И вас, красавица, и вас коснется тленье,
И вы сгниете до костей,
Одетая в цветы под скорбные моленья,
Добыча гробовых гостей.
Скажите же червям, когда начнут, целуя,
Вас пожирать во тьме сырой,
Что тленной красоты — навеки сберегу я
И форму, и бессмертный строй.
(Пер. В. Левика)
Это стихотворение «Падаль» высоко ценил Флобер. Однако для других оно было литературой «мертвецких, боен и притонов». Жесткие истины, высказанные Бодлером, были и остаются не для уха среднего человека. Мещанин, обыватель, буржуа требует усыпляющих грез. Его радует букет банальных красивостей. Уставая от жизни, он хочет забыться и испить чего-то вкусненького и сладенького, эдакий ликерчик от искусства. А Бодлер тычет его лицом в разлагающуюся падаль и постоянно твердит: «Remember!» («He забудь!»), Memento mori! («Помни о смерти!»).
Смерть подстерегает каждого из нас. Обычный человек не хочет в это верить. Он убежден, что будет жить вечно, и ему нестерпимо тошно смотреть в глаза реальности. Он предпочитает смотреть в другую сторону, а еще лучше — совсем закрывать глаза. Прятать, как страус, голову в песок.
В «Истории живописи Италии» Стендаль констатировал, что чувство скорби у его современников стало интенсивнее, нежели оно было в античности. Стендаль критиковал тех, кто осуждает изображение полей сражений или больниц как чего-то непоэтического, и призывал осознать, что говорить правду о своем времени — это нередко означает «рассказывать ужасы» (dire des horreurs). Бодлер эту горечь ужасов еще более сгустил. Она ощущается на зубах. Она проникает в глотку. Она разъедает организм. Такова сила бодлеровской горечи.
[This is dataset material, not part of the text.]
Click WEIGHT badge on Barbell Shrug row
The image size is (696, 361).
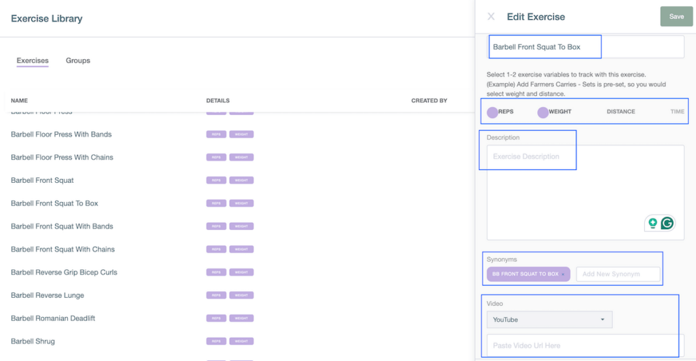point(241,341)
Сырой, холодный мрак пропитан трупным смрадом.
Дрожу от страха я с гнилым болотом рядом,
И под ногой моей — то жаба, то слизняк…
(«Романтический закат», пер. В. Микушевича)
Бодлер отважно бросается в бездны «подполья» и там зажигает факелы, чтобы яснее лицезреть запрятанные глубоко человеческие язвы и пороки.
В провалах грусти, где ни дна, ни края,
Куда Судьба закинула меня,
Где не мелькнет веселый проблеск дня,
Где правит ночь, хозяйка гробовая,
На черной мгле я живопись творю,
Всегда язвимый богом ядовитым,
И, как гурман с могильным аппетитом,
Свое же сердце к завтраку варю…
(Пер. В. Левика)
Бодлеру чистая радость не в радость, незамутненная красота не в красоту. Для него не существует светлого, гармонического совершенства.
Не стану спорить, ты умна!
Но женщин украшают слезы.
Так будь красива и грустна,
В пейзаже зыбь воды нужна,
И зелень обновляет грозы…
(«Грустный мадригал», пер. В. Левика)
Этот мотив человеческой красоты, обостренной перенесенными страданиями, до Бодлера встречался у Данте, у Китса и других поэтов. Истинный поэт не может наслаждаться личным счастьем, покуда кругом разлито море людских страданий и слез. Куда бы он ни пошел, повсюду его преследует видение Ада. Всюду он встречает юдоль обид и горестей. Повсюду натыкается на «бессердечие гранита». «Мы — каждый за себя! Нет ничего святого!» — восклицает Бодлер в «Исповеди». В отличие от поэтов он эстетизирует страдание, оно — альфа и омега бодлеровского существования. Если его нет, то нужно его найти. И находит.